Utah State University Ecologist Says It's Time to get to the Bottom of the Food Web

Invasive Species, Freshwater Aquaculture, Pesticide Environmental Stewardship December 06, 2012|Print

Released November 29, 2012

LOGAN, Utah -- Habitat restoration is a critical step in river restoration but it also takes a well-functioning food web to sustain a river as an ecosystem, says Utah State University ecologist Nancy Huntly.

“Food webs are often overlooked,” says Huntly, director of the USU Ecology Center and professor in the university’s Department of Biology. “We have to determine if there’s enough for every species in the ecosystem to eat.”

Huntly and colleagues from the University of Washington, Washington State University, University of Idaho, Humboldt University, Oregon State University, University of British Columbia, Rutgers University, the USDA Forest Service, the U.S. Geological Survey, Northwest Power and Conservation Council, Canada’s Pacific Biological Station and Seattle-based Natural Resources Consultants, discuss this issue in a perspective paper published in the Nov. 26, 2012, online early edition of Proceedings of the National Academy of Sciences. Their discussion centers on years of data collected during restoration activities conducted on the Pacific Northwest’s Columbia River.

“We identified three priority food web-related factors that potentially impede successful river restoration,” says UW professor Robert Naiman, UNESCO Chair in Sustainable Rivers and lead author of the paper. “These are uncertainty about habitat carrying capacity, proliferation of chemicals and contaminants and emergence of hybrid food webs.”
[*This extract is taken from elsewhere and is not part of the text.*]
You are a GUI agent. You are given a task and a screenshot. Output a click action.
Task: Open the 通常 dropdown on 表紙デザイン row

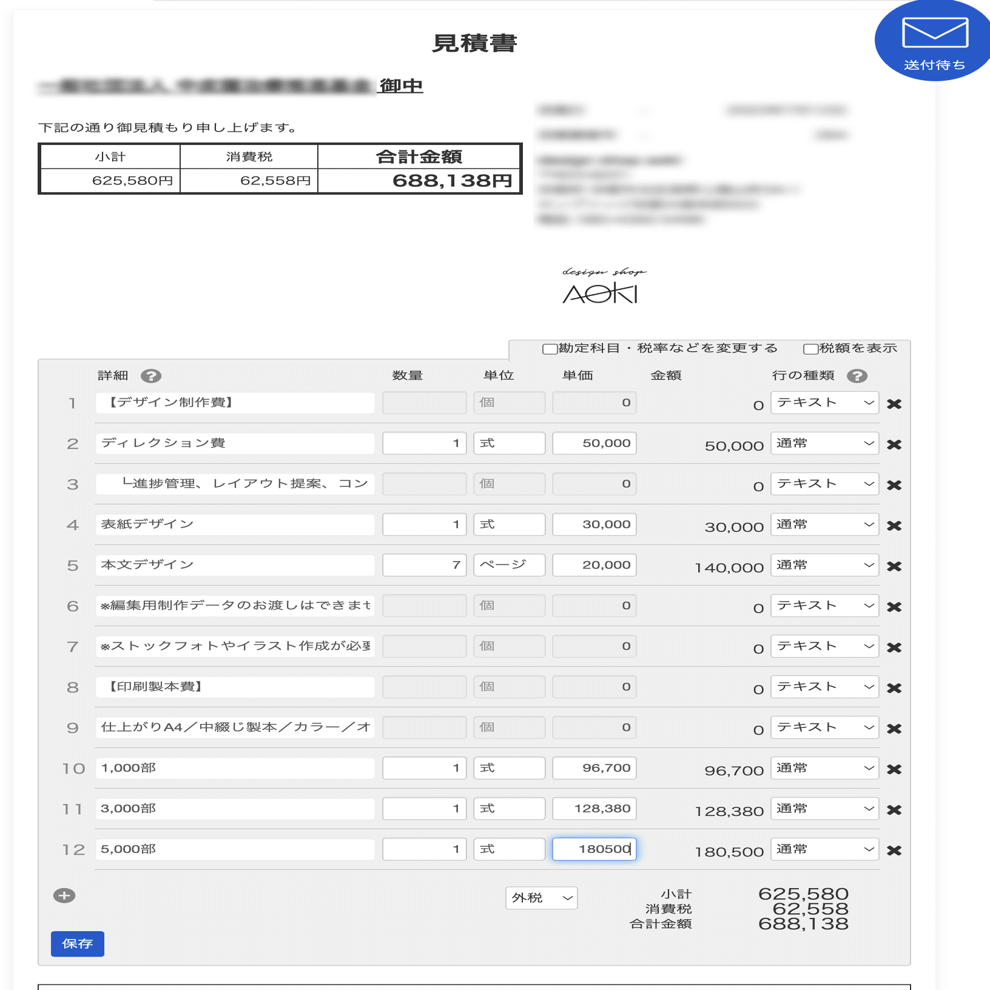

Factors related to success

Using data collected from years of restoration activities on the Columbia, the ecologists illustrate factors underpinning the success or lack of success of conservation efforts.

“After reviewing scientific literature about research activities in the Columbia River Basin, we identified holes in the way we think about nature,” Huntly says. “The Columbia River has been altered drastically since Lewis and Clark’s early 19th century expedition and there are issues that aren’t being adequately addressed.”

Habitat carrying capacity, she says, refers to the number or biomass of organisms that can achieve adequate food and growth needed to support their populations through time.

“The Columbia River Basin, like many rivers around the world, isn’t the same as it was a hundred years ago,” Huntly says. “With the introduction of invasive species and with large populations of artificially raised fishes from hatcheries, we don’t know if the river can support all the species living within it.”

Though the basin is a well-studied site, the ecologists found a lack of fundamental knowledge about food web structures, such as the ecosystem’s biodiversity and its critical feeding linkages. Current knowledge about the river’s hybrid food webs, containing mixtures of native and invasive species, reveals a prevalence of nonnative species, along with gaps in knowledge of connections between producers and consumers.

In addition, Huntly says scientists and managers need to take a closer look at contaminants affecting food webs.

“The amount of contaminants entering the river — fertilizers, pesticides, pharmaceuticals, personal hygiene products — is astounding,” she says. “And we really don’t know the full scope of how they’re affecting various species.”

Bottom line, Huntly says, is the need for a better understanding of what a healthy food web is.

“Management approaches need a thorough food web perspective for successful conservation,” she says. “Ideally, actions should aim to protect the ecosystems, rather than restoring or reclaiming them after the damage is done.”